### TASK MATERIAL:

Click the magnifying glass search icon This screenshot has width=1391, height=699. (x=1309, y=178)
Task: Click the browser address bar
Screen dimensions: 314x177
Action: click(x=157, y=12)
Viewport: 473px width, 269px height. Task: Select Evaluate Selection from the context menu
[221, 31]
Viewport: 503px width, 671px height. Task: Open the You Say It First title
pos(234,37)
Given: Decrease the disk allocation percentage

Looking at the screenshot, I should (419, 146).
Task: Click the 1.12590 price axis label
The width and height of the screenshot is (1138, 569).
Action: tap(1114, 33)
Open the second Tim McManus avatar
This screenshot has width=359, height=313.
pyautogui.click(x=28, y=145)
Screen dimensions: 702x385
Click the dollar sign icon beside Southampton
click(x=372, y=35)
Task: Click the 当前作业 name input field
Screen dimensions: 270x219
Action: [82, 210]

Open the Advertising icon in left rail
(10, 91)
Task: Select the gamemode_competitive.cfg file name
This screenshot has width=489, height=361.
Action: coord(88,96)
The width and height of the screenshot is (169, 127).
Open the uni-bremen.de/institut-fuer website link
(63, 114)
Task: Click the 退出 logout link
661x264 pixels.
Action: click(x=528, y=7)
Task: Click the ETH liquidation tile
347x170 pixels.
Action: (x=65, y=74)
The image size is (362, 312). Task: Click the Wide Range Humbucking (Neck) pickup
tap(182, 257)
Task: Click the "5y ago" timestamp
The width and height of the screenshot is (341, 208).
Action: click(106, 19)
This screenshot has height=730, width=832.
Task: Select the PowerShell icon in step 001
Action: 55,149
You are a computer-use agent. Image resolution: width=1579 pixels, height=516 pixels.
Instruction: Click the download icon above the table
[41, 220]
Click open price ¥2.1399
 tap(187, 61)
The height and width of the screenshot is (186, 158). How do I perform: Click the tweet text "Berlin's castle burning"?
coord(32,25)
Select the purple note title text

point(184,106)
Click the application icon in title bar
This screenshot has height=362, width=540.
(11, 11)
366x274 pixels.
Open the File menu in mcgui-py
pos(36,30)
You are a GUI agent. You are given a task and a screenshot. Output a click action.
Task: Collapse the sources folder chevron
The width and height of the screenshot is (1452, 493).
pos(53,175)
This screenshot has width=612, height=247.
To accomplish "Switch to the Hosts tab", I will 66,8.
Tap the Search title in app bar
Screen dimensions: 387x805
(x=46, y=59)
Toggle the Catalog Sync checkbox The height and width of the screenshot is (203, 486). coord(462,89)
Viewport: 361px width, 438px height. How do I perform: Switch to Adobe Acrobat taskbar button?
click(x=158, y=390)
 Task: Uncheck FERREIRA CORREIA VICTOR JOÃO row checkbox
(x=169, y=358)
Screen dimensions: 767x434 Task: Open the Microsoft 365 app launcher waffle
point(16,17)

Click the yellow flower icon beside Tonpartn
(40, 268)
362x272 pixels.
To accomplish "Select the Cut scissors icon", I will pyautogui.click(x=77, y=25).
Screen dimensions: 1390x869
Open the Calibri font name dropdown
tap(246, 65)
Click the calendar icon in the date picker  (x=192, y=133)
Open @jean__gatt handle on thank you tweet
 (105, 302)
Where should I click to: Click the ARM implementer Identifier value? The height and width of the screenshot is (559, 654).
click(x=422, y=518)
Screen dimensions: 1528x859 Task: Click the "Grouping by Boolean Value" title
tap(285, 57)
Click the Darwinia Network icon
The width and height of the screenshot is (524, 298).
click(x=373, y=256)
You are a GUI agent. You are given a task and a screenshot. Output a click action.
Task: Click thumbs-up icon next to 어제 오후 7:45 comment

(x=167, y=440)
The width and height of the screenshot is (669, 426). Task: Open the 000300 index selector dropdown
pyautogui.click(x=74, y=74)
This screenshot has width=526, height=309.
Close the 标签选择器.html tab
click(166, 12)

### TASK REQUIREMENTS:
Within the material above, output exactly the lines from the one with "Screen dimensions: 387x805" through the one with "Click the calendar", end lines included, and nothing besides.

### ANSWER SECTION:
Screen dimensions: 387x805
(x=46, y=59)
Toggle the Catalog Sync checkbox The height and width of the screenshot is (203, 486). coord(462,89)
Viewport: 361px width, 438px height. How do I perform: Switch to Adobe Acrobat taskbar button?
click(x=158, y=390)
 Task: Uncheck FERREIRA CORREIA VICTOR JOÃO row checkbox
(x=169, y=358)
Screen dimensions: 767x434 Task: Open the Microsoft 365 app launcher waffle
point(16,17)

Click the yellow flower icon beside Tonpartn
(40, 268)
362x272 pixels.
To accomplish "Select the Cut scissors icon", I will pyautogui.click(x=77, y=25).
Screen dimensions: 1390x869
Open the Calibri font name dropdown
tap(246, 65)
Click the calendar icon in the date picker  (x=192, y=133)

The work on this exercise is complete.